Comment le Rwanda traque les opposants à l'étranger
29 mai 2024Le rapport Rwanda Classified est le fruit du travail d'une cinquantaine de journalistes dans 11 pays, mené sous l'égide du collectif Forbidden Stories.
Colette Braeckman est journaliste, spécialiste de la région des Grands Lacs, et elle rappelle le sort funeste d’un opposant Rwandaisdont le corps a été retrouvé à Bruxelles.
Elle se souvient qu'"il y a un Rwandais, à un moment donné, qui travaillait avec les opposants de Kigali et qui avait accepté de parler avec les services de police belges, de révéler certaines choses. Il était écouté dans la plus grande discrétion.Son corps a été retrouvé dans le canal à Bruxelles, il a été noyé et les soupçons portent sur les milieux liés à Kigali qui ont liquidé quelqu’un qui était considéré comme un traître."
En février 2021, Seif Bamporiki, le coordinateur en Afrique du Sud du Congrès national rwandais, a été abattu dans le township de Nyanga, dans la ville du Cap, en Afrique du Sud, où il vivait en exil.
Agressions physiques
Jean-Claude Nkubito un journaliste rwandais vivant en Belgique a été, pour sa part, agressé alors qu'il couvrait des activités de la communauté rwandaise à Bruxelles, en Belgique.
"Des menaces, moi, je n’ai pas reçu cela par mail ou par téléphone.
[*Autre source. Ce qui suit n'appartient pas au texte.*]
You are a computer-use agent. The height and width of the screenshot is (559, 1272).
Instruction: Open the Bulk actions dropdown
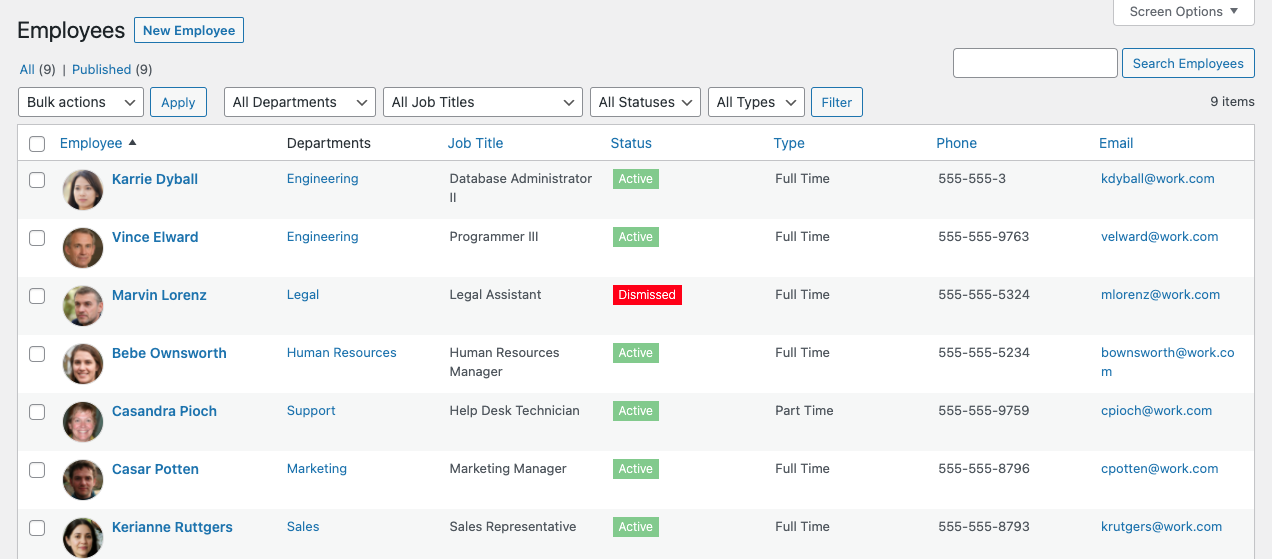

J’étais en train de faire mon reportage en direct pour la BBC et j’ai été attaqué par quelqu’un qui se disait de la sécurité de l’ambassade. Il m’avait suivi. Et la personne m’a cassé mon téléphone. Je me suis vu directement attaqué par deux ou trois personnes qui se trouvaient être dans la sécurité de la manifestation. Et c’est la police belge qui m’a aidé à m’en sortir", se rappelle notre confrère.
Byansi Samuel Baker est un journaliste rwandais qui a fui son pays. Il a lui-même contribué au rapport Rwanda Classified et a confié à l'équipe de Forbidden stories les risques qu’il a dû prendre.
"Beaucoup de personnes ont été réduites au silence. Le risque est élevé, mais il faut savoir que le journalisme est plus qu’un emploi. C’est une vocation pour de nombreux journalistes“, raconte-t-il dans le documentaire diffusé par le collectif Forbidden Stories.
Tracasséries administratives
Et s’ils ne subissent pas de violence, les opposants au pouvoir de Kigali se voient refuser les services des ambassades pour des formalités administratives, explique la spécialiste du Rwanda Renate Hartwig, actuellement professeur à l'Institut Leibniz de Bochum.
"Les personnes concernées sont l’objet d'autant de mesures qui vont de la simple intimidation, c’est-à-dire des observations et des appels téléphoniques répétés, jusqu’aux menaces de violence", a déclaré au micro de DW, Renate Hartwig.
Le gouvernement de Paul Kagame a nié à plusieurs reprises ces accusations. Le ministère rwandais des Affaires étrangères a qualifié le rapport Rwanda Classified de campagne "politiquement motivée" visant à saper le Rwanda.